PROVIDED ENTRIES:
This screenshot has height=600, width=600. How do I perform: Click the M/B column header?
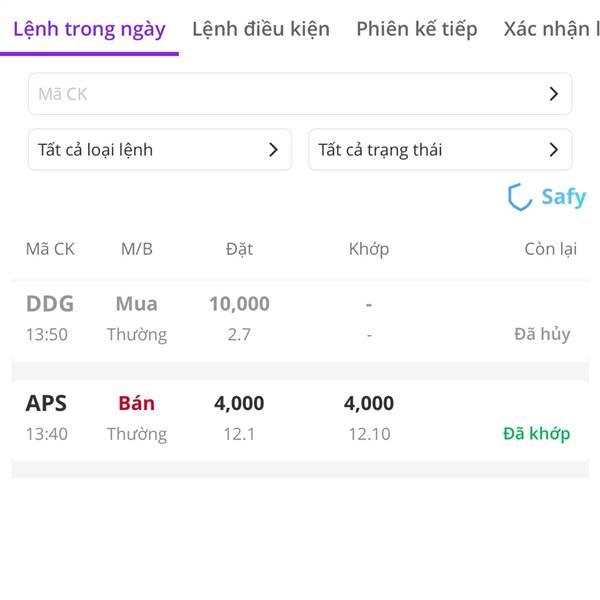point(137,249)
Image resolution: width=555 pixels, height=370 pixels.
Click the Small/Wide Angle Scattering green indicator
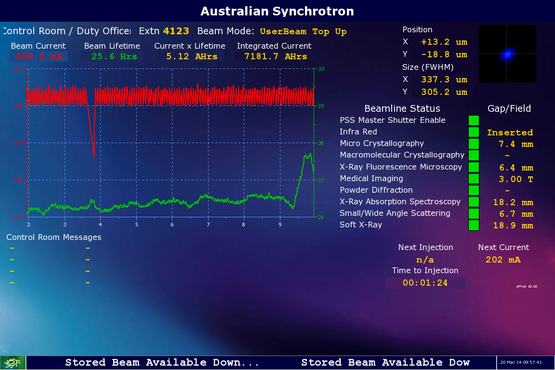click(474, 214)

WORK TO BE COMPLETED:
Each record above needs to be transcribed word for word, with its pictures omitted.

WRITTEN ANSWER:
This screenshot has height=600, width=600. How do I perform: Click the M/B column header?
point(137,249)
Image resolution: width=555 pixels, height=370 pixels.
Click the Small/Wide Angle Scattering green indicator
click(474, 214)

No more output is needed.